Clean Lines and Dirty Sci-Fi: A Look at the Art of Drifter with Nic Klein

This week's art feature focuses on Drifter's artist supreme

As many have said, it’s an awfully good time for comics. You look around enough, it’s pretty easy to find a comic that would interest almost any type of reader. As one with diverse interests, I’m finding a lot to pick up these days, but few books intrigue me as much as Ivan Brandon and Nic Klein’s Drifter. While Brandon’s script and developing plot is deeply fascinating – especially considering how close to the vest they’re playing what is really going on – the main reason for me are the visuals. Tom Muller’s design is second to none, of course, but Klein’s art…it’s the heart and soul of this book.

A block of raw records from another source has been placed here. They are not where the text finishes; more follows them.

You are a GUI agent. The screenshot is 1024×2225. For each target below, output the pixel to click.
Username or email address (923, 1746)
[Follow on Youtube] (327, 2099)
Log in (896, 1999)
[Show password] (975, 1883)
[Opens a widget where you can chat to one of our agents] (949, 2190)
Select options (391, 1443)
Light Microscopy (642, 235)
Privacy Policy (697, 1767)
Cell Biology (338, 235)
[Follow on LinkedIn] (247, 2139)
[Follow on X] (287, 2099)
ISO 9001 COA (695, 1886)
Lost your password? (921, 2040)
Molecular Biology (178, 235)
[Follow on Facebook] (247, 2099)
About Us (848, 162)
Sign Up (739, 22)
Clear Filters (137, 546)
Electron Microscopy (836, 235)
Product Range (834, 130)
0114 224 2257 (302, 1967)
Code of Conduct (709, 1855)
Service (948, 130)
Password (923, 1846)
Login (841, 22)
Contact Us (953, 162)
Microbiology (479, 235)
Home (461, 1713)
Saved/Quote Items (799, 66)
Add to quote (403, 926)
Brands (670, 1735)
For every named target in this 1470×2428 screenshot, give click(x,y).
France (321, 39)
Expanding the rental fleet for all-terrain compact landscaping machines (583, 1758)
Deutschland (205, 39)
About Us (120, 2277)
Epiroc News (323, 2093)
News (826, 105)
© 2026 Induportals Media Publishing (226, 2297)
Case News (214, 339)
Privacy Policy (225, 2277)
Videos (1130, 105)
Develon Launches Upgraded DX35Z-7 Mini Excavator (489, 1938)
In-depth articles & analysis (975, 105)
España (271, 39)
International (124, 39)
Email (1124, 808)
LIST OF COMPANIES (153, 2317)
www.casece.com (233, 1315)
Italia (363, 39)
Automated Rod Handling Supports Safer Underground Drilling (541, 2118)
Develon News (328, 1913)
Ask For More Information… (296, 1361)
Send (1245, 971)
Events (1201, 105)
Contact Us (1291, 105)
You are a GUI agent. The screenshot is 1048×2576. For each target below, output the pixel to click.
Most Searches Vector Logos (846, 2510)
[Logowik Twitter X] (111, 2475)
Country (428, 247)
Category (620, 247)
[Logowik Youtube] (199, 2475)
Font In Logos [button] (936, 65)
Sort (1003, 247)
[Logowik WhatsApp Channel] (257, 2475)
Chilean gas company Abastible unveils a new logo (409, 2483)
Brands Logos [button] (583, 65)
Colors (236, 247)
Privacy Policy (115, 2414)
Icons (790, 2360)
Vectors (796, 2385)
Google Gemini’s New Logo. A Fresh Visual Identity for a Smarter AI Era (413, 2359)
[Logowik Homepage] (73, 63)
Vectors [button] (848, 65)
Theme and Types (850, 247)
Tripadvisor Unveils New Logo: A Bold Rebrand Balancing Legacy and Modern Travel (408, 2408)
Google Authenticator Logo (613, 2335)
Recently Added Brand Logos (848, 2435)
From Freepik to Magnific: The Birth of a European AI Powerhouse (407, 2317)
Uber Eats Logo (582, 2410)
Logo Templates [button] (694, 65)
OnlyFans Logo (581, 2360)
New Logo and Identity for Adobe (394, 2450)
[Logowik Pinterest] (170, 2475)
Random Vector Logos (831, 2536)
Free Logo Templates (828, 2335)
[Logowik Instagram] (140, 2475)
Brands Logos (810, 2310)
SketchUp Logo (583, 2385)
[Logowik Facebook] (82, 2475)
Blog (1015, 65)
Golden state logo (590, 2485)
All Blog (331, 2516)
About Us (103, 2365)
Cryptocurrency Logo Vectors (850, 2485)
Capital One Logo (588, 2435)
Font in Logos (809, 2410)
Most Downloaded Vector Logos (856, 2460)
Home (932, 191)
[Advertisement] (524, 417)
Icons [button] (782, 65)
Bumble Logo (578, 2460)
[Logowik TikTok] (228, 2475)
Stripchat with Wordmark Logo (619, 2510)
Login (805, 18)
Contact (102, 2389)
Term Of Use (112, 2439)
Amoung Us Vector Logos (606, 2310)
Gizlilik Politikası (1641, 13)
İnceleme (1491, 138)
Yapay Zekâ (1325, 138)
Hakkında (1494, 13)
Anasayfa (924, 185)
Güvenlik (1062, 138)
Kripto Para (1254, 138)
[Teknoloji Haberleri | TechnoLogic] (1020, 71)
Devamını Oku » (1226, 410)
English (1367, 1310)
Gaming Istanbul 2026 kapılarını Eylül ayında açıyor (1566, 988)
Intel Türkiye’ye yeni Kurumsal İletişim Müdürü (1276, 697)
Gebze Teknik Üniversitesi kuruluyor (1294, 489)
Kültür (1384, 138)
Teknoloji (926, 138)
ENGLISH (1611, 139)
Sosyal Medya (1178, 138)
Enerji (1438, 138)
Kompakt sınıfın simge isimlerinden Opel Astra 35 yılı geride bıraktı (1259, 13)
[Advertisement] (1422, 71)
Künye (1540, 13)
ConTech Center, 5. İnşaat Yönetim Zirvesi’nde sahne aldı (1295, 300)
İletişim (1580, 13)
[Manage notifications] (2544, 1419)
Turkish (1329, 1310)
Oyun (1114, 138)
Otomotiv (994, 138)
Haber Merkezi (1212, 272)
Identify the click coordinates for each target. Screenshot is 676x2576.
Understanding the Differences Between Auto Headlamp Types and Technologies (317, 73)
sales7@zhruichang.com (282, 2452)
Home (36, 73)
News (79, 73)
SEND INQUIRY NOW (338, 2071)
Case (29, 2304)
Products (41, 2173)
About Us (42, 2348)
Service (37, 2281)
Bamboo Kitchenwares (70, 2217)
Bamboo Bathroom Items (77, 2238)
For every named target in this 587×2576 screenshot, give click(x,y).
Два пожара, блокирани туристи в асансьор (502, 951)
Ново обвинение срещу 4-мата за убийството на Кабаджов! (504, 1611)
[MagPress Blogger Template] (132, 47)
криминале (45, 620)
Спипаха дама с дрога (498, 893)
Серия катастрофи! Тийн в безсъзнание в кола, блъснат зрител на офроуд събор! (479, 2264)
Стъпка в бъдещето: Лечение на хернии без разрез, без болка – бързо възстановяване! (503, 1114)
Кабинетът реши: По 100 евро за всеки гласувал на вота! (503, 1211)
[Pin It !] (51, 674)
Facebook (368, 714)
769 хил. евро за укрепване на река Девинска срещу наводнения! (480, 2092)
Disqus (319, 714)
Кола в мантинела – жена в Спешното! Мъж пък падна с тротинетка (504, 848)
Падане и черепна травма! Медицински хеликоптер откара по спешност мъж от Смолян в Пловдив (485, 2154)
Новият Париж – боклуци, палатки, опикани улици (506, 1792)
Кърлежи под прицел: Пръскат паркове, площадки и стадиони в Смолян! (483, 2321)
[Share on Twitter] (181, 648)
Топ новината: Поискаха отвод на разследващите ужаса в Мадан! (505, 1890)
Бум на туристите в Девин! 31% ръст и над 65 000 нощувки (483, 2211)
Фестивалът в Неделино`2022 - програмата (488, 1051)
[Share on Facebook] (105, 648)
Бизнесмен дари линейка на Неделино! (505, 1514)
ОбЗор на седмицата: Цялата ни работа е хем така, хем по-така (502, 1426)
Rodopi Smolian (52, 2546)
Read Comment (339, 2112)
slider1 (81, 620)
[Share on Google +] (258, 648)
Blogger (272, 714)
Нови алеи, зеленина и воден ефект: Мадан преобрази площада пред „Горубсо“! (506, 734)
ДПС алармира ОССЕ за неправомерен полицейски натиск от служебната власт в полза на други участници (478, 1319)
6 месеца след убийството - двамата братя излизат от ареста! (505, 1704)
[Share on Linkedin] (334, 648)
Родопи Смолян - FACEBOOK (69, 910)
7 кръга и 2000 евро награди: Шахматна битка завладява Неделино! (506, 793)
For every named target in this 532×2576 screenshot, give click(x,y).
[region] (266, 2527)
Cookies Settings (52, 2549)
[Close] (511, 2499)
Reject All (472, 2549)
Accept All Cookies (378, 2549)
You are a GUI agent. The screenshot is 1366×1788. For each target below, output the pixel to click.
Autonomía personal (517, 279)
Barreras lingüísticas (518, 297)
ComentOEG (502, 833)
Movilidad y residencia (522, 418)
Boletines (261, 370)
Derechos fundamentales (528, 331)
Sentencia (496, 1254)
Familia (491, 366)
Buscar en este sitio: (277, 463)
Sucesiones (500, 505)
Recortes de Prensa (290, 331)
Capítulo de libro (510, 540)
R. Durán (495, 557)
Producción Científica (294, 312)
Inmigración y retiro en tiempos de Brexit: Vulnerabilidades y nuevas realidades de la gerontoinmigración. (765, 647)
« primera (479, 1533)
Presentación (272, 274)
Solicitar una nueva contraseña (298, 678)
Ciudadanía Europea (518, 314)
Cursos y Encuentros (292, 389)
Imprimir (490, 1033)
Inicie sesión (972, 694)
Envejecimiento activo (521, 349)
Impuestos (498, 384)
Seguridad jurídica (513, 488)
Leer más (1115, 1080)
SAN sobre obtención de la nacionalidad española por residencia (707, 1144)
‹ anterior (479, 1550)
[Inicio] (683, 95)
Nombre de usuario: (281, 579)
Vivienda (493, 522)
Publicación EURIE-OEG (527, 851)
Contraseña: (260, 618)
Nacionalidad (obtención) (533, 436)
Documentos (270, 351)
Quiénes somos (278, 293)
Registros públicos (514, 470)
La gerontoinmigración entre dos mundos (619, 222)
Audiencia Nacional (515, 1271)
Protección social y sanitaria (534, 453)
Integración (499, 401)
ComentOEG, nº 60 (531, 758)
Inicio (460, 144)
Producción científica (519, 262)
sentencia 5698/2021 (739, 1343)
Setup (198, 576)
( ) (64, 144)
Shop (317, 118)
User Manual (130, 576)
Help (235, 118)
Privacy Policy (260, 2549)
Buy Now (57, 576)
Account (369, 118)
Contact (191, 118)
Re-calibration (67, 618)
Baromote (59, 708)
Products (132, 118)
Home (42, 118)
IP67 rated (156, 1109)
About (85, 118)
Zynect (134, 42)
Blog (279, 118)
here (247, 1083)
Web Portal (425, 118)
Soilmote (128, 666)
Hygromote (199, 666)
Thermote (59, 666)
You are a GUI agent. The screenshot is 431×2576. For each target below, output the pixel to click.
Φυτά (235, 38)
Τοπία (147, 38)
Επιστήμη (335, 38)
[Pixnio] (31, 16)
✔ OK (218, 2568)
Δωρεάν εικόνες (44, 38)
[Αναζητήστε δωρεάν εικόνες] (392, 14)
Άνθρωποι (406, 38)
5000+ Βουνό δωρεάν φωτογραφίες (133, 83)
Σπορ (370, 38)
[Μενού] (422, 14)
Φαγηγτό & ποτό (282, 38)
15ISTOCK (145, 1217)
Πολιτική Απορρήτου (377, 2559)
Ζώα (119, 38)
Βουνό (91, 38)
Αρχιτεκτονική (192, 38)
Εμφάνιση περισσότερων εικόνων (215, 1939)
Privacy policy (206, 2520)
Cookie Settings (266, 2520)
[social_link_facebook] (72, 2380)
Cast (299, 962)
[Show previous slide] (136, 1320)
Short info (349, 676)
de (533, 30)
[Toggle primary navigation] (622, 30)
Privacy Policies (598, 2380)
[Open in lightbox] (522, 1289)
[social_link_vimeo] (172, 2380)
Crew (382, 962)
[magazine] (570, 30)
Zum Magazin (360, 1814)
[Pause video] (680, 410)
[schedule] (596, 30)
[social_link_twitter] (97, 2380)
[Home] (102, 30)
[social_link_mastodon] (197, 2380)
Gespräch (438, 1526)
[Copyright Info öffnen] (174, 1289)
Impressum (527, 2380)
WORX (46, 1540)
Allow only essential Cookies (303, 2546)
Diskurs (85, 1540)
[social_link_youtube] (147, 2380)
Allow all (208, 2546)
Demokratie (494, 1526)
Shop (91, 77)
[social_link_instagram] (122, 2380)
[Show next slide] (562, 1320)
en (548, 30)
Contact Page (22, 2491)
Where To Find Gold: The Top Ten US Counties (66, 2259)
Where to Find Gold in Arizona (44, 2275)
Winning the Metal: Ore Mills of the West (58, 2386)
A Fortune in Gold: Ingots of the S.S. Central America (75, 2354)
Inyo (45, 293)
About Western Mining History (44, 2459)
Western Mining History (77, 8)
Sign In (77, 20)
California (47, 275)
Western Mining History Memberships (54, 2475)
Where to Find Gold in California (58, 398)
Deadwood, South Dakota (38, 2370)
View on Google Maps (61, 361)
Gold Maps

In Drifter, he’s approaching his art in a slightly different way, and it’s resulting in the best work of his career and some of the finest art in comics today. He helps make this story – one of a lost soul named Abram Pollux who is desperate to find out what is going on after he crash landed on a planet called Ouro – one that transcends its genre into being something great for any story.

Klein’s my featured artist on this week’s art feature, and today, we dig into the first volume of the comic and talk about his approach, what he’s doing different on this book, science fiction, what it’s like bringing something gruesome to life, and much more. Take a look, and if you haven’t read the book at all yet, beware some ever so slight spoilers.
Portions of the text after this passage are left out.